There are times in your life that despite having your health, food in your fridge and a great life all you can see is darkness. It’s like a FOG, it’s so DARK and completely engulfs you. You can’t think clearly or rationally, and when you do manage to think your thoughts are so dark that it frightens you.
The other day I found myself looking at on oncoming train and thinking I could just walk in front and it would be over. It just seemed almost too easy.
For those who know me, I am not naturally unhappy or depressed I am really positive and peaceful. So to feel this without an life altering trigger, I could not understand my dark thoughts or where the hell they came from?
It went on for days and I did not know myself or how to help myself. Well,I did but refused to. I knew that meditation and self healing would help. But I just could not do it. Until one day I really felt that I had to for my son’s benefit as he was in the firing line of my irregular emotions and it was effecting him. So, bum on the floor my daily meditations and Reiki self healing began. But my efforts were short lived and only offering temporary relief from the darkness.
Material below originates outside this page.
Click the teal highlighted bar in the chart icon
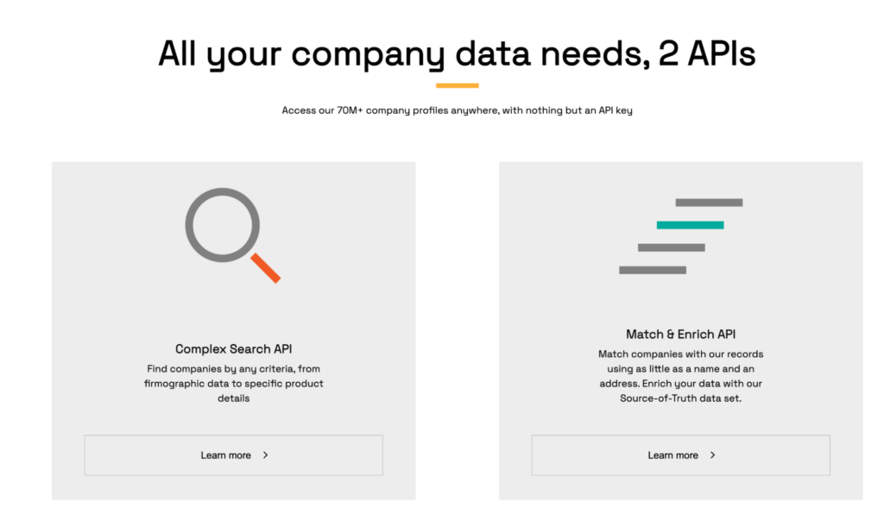884x514 pixels. click(691, 223)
Why was I find it so hard to find the light again? I could hear my spiritual guides offering me support and healing but I still battled.
Until one day a thought came into my head that this darkness was a separate energy from me and I was feeding it daily with my negative thoughts. What if I could just ask it to leave? After all I created it, so I should be able to ask it to leave?
So while in Newcastle crossing a bridge I shouted ” Get out of my body, this is not my thoughts or actions. I want you to leave, LEAVE NOW!!” All of a sudden I felt that a shell had fallen from my back and I was lighter, happier and more peaceful. The FOG was gone.
So when you are finding it tough and are ready to return to the light, ask the darkness to leave. Do not give it any more power. Shout, scream ask it to leave, as it has no place in your life anymore as you chose the light once again.
Then your road to recovery will begin, it will not happen over night. But you’ll get there. Take control over your life again.